((

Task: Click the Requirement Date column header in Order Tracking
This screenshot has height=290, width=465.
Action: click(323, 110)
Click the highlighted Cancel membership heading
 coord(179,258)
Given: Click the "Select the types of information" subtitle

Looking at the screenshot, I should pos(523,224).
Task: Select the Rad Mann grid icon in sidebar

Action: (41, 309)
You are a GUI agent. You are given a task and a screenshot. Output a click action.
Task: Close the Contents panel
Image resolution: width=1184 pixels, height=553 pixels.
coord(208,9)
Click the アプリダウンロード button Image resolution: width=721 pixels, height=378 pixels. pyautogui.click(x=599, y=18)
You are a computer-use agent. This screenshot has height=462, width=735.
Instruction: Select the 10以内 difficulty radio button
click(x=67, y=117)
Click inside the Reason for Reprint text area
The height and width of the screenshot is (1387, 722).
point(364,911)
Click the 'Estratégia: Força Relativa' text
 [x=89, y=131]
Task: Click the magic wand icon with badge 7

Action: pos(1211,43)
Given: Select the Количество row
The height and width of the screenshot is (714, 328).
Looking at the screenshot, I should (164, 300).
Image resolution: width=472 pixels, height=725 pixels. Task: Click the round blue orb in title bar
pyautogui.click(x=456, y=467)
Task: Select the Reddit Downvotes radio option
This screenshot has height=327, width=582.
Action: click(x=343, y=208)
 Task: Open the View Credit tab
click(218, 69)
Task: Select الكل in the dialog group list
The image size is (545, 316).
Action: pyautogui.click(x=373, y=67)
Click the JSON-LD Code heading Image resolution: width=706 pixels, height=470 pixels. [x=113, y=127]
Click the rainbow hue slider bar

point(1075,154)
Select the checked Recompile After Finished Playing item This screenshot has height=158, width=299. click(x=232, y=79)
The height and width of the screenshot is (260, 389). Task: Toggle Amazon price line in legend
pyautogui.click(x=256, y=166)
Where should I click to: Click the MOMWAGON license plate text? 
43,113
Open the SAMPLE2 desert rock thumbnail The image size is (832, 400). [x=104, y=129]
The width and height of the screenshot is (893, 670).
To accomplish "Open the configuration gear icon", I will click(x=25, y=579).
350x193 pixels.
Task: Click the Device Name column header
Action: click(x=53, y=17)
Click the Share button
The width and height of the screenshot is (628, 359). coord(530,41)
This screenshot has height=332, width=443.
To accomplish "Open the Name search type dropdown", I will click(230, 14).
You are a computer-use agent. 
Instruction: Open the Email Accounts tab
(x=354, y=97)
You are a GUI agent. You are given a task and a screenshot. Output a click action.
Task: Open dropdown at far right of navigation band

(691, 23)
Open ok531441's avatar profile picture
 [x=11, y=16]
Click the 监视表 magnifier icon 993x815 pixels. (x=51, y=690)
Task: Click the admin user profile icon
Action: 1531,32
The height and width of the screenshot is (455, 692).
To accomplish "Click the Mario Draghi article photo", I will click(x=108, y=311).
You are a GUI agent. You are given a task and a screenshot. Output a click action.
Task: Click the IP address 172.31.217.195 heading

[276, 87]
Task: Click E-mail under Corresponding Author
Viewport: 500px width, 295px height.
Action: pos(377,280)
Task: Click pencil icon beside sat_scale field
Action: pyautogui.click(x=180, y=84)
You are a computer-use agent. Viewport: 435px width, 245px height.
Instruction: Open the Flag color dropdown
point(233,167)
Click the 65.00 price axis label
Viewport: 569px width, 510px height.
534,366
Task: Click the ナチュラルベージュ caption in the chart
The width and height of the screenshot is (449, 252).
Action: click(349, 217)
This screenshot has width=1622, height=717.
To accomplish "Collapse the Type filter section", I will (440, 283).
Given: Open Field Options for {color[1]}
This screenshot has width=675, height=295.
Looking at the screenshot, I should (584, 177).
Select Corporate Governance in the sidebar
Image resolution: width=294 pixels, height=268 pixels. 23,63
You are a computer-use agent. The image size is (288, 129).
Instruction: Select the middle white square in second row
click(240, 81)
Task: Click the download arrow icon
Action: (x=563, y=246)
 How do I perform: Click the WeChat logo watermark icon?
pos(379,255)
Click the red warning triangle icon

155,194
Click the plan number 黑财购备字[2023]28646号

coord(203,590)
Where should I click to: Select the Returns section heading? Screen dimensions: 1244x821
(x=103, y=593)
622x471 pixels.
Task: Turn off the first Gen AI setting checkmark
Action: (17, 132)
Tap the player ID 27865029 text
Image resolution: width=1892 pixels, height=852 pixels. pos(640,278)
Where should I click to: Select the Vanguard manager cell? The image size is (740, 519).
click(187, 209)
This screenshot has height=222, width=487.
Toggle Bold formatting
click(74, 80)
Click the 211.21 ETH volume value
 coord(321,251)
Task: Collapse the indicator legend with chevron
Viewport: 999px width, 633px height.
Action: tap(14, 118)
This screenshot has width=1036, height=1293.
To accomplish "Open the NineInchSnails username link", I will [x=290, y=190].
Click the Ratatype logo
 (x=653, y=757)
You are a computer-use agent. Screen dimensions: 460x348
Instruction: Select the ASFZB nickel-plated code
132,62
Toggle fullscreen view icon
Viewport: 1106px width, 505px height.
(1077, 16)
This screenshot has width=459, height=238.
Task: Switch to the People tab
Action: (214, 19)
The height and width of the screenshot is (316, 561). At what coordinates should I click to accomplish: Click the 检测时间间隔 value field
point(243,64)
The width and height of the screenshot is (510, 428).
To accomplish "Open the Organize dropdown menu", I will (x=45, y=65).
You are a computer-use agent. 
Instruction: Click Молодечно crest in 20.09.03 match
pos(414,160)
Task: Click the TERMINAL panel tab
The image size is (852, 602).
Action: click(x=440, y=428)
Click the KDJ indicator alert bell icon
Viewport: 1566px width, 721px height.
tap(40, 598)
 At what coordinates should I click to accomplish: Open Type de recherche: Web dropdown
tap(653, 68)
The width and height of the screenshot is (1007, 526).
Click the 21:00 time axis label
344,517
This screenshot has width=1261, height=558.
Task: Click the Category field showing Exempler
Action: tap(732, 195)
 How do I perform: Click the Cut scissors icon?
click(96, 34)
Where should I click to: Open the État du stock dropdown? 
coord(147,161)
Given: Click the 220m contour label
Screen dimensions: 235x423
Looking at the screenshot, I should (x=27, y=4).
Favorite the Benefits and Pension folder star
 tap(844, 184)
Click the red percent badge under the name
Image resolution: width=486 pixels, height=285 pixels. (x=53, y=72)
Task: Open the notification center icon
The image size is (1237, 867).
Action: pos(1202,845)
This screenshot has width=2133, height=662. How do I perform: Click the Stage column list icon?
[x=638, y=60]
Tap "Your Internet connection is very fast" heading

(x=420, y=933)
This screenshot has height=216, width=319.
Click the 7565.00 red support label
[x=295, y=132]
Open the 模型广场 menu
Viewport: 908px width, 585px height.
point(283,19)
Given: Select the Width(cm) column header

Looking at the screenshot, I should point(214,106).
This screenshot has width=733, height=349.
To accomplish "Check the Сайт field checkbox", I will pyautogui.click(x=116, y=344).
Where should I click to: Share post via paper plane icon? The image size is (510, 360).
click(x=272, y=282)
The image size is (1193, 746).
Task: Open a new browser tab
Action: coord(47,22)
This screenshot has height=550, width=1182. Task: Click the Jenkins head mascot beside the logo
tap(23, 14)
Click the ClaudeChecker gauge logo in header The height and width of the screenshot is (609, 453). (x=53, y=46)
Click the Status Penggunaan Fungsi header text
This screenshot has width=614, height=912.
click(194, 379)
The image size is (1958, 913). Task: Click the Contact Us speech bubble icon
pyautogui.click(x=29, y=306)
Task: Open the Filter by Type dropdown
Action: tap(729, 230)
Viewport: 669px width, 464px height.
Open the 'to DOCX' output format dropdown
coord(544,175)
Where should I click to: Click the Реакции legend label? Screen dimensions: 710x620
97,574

))

◆ GOAL OF THE EXERCISE: Nothing beyond the lines from the start of the entries through the line with "Select the checked" should appear. Repeat those lines exactly, both ends included.

◆ ANSWER SPACE:
Task: Click the Requirement Date column header in Order Tracking
This screenshot has height=290, width=465.
Action: click(323, 110)
Click the highlighted Cancel membership heading
 coord(179,258)
Given: Click the "Select the types of information" subtitle

Looking at the screenshot, I should pos(523,224).
Task: Select the Rad Mann grid icon in sidebar

Action: (41, 309)
You are a GUI agent. You are given a task and a screenshot. Output a click action.
Task: Close the Contents panel
Image resolution: width=1184 pixels, height=553 pixels.
coord(208,9)
Click the アプリダウンロード button Image resolution: width=721 pixels, height=378 pixels. pyautogui.click(x=599, y=18)
You are a computer-use agent. This screenshot has height=462, width=735.
Instruction: Select the 10以内 difficulty radio button
click(x=67, y=117)
Click inside the Reason for Reprint text area
The height and width of the screenshot is (1387, 722).
point(364,911)
Click the 'Estratégia: Força Relativa' text
 [x=89, y=131]
Task: Click the magic wand icon with badge 7

Action: pos(1211,43)
Given: Select the Количество row
The height and width of the screenshot is (714, 328).
Looking at the screenshot, I should (164, 300).
Image resolution: width=472 pixels, height=725 pixels. Task: Click the round blue orb in title bar
pyautogui.click(x=456, y=467)
Task: Select the Reddit Downvotes radio option
This screenshot has height=327, width=582.
Action: click(x=343, y=208)
 Task: Open the View Credit tab
click(218, 69)
Task: Select الكل in the dialog group list
The image size is (545, 316).
Action: pyautogui.click(x=373, y=67)
Click the JSON-LD Code heading Image resolution: width=706 pixels, height=470 pixels. [x=113, y=127]
Click the rainbow hue slider bar

point(1075,154)
Select the checked Recompile After Finished Playing item This screenshot has height=158, width=299. click(x=232, y=79)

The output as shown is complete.